• DOCUMENT EXCERPT
• • • •
Who Has ‘Birthright’?As reported in the Southampton Press August 9, “The Sea of Galilee, Jerusalem, the Jordan River and Tel Aviv are just some of the sights that can be seen” on free trips offered by the group Birthright Israel [“Hampton Synagogue Raised $250,000 For 80 Trips To Israel,” 27east.com, August 9].
It was not mentioned that not all of these locations are in the State of Israel. East Jerusalem and the West Bank of the Jordan are occupied territories captured by Israel in the 1967 war.
After U.S. Representative Rashida Tlaib, who is of Palestinian descent, was denied entry to Israel last week unless she shut up about Israeli human rights violations, the issue of who has the “birthright” should have come into focus
American Jews are not unanimously supportive of Israel’s settler-colonial policy on the West Bank, where more than a half million Jewish residents live on that occupied territory. Jewish Voice for Peace is just one of the American Jewish organizations that oppose the occupation (jewishvoiceforpeace.org).
• • • •
• SOURCE MATERIAL

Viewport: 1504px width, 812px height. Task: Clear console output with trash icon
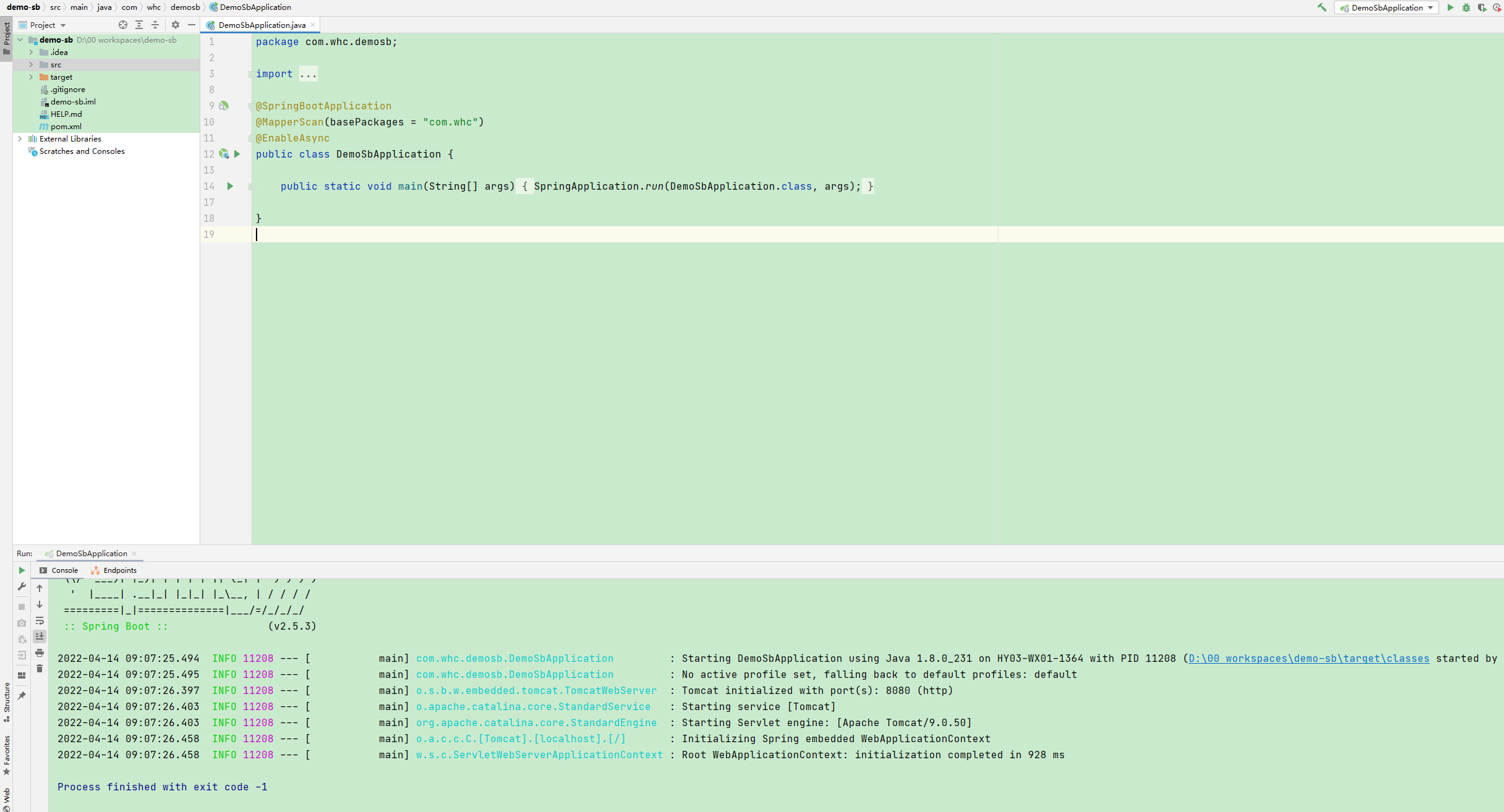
• • • •
• DIRECTIONS
**1)** In the letter on Birthright trips, which two areas are identified as occupied territories that Israel captured in the 1967 war?
**2)** Extend the letter on Birthright trips with a further paragraph that picks up after its final sentence.
The listing that accompanies the letter on Birthright trips comes from a separate source.

• SOLVED TASKS
**1)** East Jerusalem and the West Bank of the Jordan.

**2)**
Not all Israelis are supportive of their government’s West Bank activities. The Israeli Information Center for Human Rights in the Occupied Territories (Btselem.org) recently reported: “Over the course of June 2019, settlers vandalized Palestinian property in at least 10 villages in the West Bank, burning some 1,800 trees and [destroying farm] fields, damaging at least 55 cars and spray-painting hate graffiti on buildings.”
The Israeli Committee Against House Demolitions (icahd.org) has exposed the practice of destroying Palestinian homes on the West Bank, where permits for home construction cannot be obtained by Arabs. They report that, so far in 2019, 265 structures were demolished and 355 people were displaced. Since the occupation began in 1967, more than 49,000 people were displaced.
According to the Institute for National Security Studies at Tel Aviv University, the number of individuals forced to leave their homes during the 1947-48 Israeli War of Independence is estimated at 720,000. Most of them settled in refugee camps in the West Bank, the Gaza Strip, Jordan, Lebanon and Syria.
Where is their birthright?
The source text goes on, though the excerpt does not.